How
comfortable are you with lying?
Exodus
20:16 “Thou shalt not bear false witness against thy neighbor.” I always
thought why it was never “Thou shalt not lie.” Many of the other commandments
are straight forward like “Thou shalt not kill.” Or “Thou shalt not commit
adultery”. So why not state plainly “Thou shalt not lie.” I think this is deliberate,
and that there is a difference between lying and “bearing false witness.”
Many
people say that “Honesty is the best policy.” While this may be true there are
situations in which it is possible to be too honest. Brutal honesty can be very
hurtful, it is often better to tell a small lie to avoid any trouble and
benefit both parties. For example, when your prom date walks down the stairs, no
matter what you actually think, you are going to compliment them. When you say “You
look great!” you are technically lying, but in the process you are raising their
self-esteem. This is why the commandment is not “Thou shalt not lie”, it is
sometimes the better option to lie. I would take the small lie over brutal
honesty any day. Like with anything, take this with a grain of salt. Continuous
“white lies”, as they are called, can destroy your credibility and be a hindrance
to serious relationships.
So what
does “bearing false witness against thy neighbor” mean anyway? The key
difference is the way the deceit is used. Bearing false witness means to plan
or devise lies designed to hurt others. It is the intent to hurt others that sets it apart from simply lying. For
instance, if I needed a 4.0 to get the scholarship I really wanted, I might be
motivated to cheat and lie to get there. I might make a plan to break into a teacher’s
laptop to change everyone’s grades. Give myself a perfect and give all the
people I dislike 0’s. I then proceed to lie to the teacher when they ask me if
I changed the grades. Most people with a decent set of morals wouldn’t lie and
cheat in this way.
These
two types of lies are the extremes, and of course there is a variety in between.
Lies really do depend on the situation, it is hard to write a guidebook with a
perfect balance of honest and beneficial lies. It also depends on personality.
As I see it lies are just gateways to worse things. I’ve seen it in my oldest
sister, I remember when she became a teenager that she began to lie more and
more to my parents. It started with small things like practicing the piano. My
parents would ask “Did you practice while I was gone?” and she would answer affirmatively.
Well, I knew for a fact that she hadn’t, but I didn’t want to rat her out. In a
sense I was helping her lie. Soon she began to lie about what time she was
going to come home. Or where she was going, or who she was hanging out with. Of
course she also kept everything from me, so it I don’t know exactly what went
on. The one thing that I could notice is her relationship with my parents.
Remember how I said that you begin to lose credibility, well that’s what
happened. My parents couldn’t trust her, they couldn’t tell the difference
between the truth and the lies anymore. Trust is hard to win back, and I just
saw them growing further and further apart.
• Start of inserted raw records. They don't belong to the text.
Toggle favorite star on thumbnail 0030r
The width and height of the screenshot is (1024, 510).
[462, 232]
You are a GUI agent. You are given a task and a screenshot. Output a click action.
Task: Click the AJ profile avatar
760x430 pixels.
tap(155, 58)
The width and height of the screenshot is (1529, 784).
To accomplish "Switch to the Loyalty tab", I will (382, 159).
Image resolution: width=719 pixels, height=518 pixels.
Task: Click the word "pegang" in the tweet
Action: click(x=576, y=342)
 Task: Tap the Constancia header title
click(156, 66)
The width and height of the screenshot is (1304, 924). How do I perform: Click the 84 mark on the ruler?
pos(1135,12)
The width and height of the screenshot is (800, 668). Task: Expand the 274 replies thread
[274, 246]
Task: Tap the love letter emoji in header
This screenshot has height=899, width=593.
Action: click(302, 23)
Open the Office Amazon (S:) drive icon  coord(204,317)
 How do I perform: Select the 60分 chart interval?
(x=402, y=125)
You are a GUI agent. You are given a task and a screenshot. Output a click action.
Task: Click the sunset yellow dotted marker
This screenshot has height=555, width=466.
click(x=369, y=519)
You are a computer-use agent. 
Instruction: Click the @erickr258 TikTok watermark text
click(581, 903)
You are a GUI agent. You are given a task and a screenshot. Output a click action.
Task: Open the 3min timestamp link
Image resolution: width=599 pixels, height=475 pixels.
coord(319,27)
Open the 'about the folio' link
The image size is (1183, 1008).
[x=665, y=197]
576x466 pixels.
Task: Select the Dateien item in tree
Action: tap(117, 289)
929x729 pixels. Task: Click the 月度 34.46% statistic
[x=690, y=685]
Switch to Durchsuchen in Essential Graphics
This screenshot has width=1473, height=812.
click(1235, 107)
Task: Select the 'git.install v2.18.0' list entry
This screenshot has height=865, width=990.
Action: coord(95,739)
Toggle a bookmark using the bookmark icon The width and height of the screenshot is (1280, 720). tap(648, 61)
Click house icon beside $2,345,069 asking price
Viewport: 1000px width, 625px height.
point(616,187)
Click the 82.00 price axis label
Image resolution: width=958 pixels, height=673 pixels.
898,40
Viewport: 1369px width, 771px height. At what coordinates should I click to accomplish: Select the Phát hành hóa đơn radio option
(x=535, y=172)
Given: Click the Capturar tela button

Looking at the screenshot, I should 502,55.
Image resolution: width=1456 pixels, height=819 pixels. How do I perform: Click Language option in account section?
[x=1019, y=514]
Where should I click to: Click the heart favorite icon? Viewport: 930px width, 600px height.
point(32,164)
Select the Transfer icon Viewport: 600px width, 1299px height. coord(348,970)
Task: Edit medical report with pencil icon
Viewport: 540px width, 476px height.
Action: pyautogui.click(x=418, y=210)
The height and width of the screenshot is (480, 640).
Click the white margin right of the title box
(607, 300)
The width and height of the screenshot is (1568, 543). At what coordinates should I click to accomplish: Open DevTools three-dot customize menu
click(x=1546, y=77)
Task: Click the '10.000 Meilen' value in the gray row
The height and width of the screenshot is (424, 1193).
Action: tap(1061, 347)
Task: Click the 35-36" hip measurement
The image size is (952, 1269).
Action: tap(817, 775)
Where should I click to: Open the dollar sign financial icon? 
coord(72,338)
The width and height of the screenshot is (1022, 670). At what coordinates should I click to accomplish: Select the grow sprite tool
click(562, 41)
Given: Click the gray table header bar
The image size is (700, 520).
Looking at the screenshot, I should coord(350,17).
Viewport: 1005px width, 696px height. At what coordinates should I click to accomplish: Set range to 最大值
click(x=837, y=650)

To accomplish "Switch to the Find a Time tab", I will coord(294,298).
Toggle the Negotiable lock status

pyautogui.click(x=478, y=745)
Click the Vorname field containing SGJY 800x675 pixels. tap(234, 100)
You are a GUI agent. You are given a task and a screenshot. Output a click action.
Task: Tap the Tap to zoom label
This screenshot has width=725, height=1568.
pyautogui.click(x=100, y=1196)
I’m pretty sure she was thrilled to
leave home and be free from the constant hovering of her parents.
After
seeing this example, I knew that I didn’t want to have that kind of a
relationship with my parents. I want to be trusted, I want people to be able to
rely on me to follow through and get things done. That’s why I try my best to
tell my parents exactly what is going on. Peer pressure, especially in high
school, can be to rebel against your parents and “live a little”. I would encourage
people to listen to their parents more, I’m not discouraging anyone from “living
a little” or having fun, but at least listen to what you parents have to say. The
last thing you want is a parent to say “I’m not upset that you lied to me, I’m
upset that from now on I can’t believe you.”
This essay is really good. It was captivating the whole way through and hits everything that you could want when writing a personal essay. I did think that you were going to continue with the biblical theme a bit more than you did, but that's not a big deal. I really enjoyed your examples when describing what types of lies there were as well as the way you showed the effects of lying through your sister.
ReplyDeletethis is a really nice essay. there are parts of it that are so relatable and so wise, and I really like that. the only serious issue I see with this is that there is little to no vulnerability. If you have a story of some time when you did lie to your parents, you might wanna share that or something. Also, this essay says a lot about your character without specifically saying "it's part of my character to..." so good job!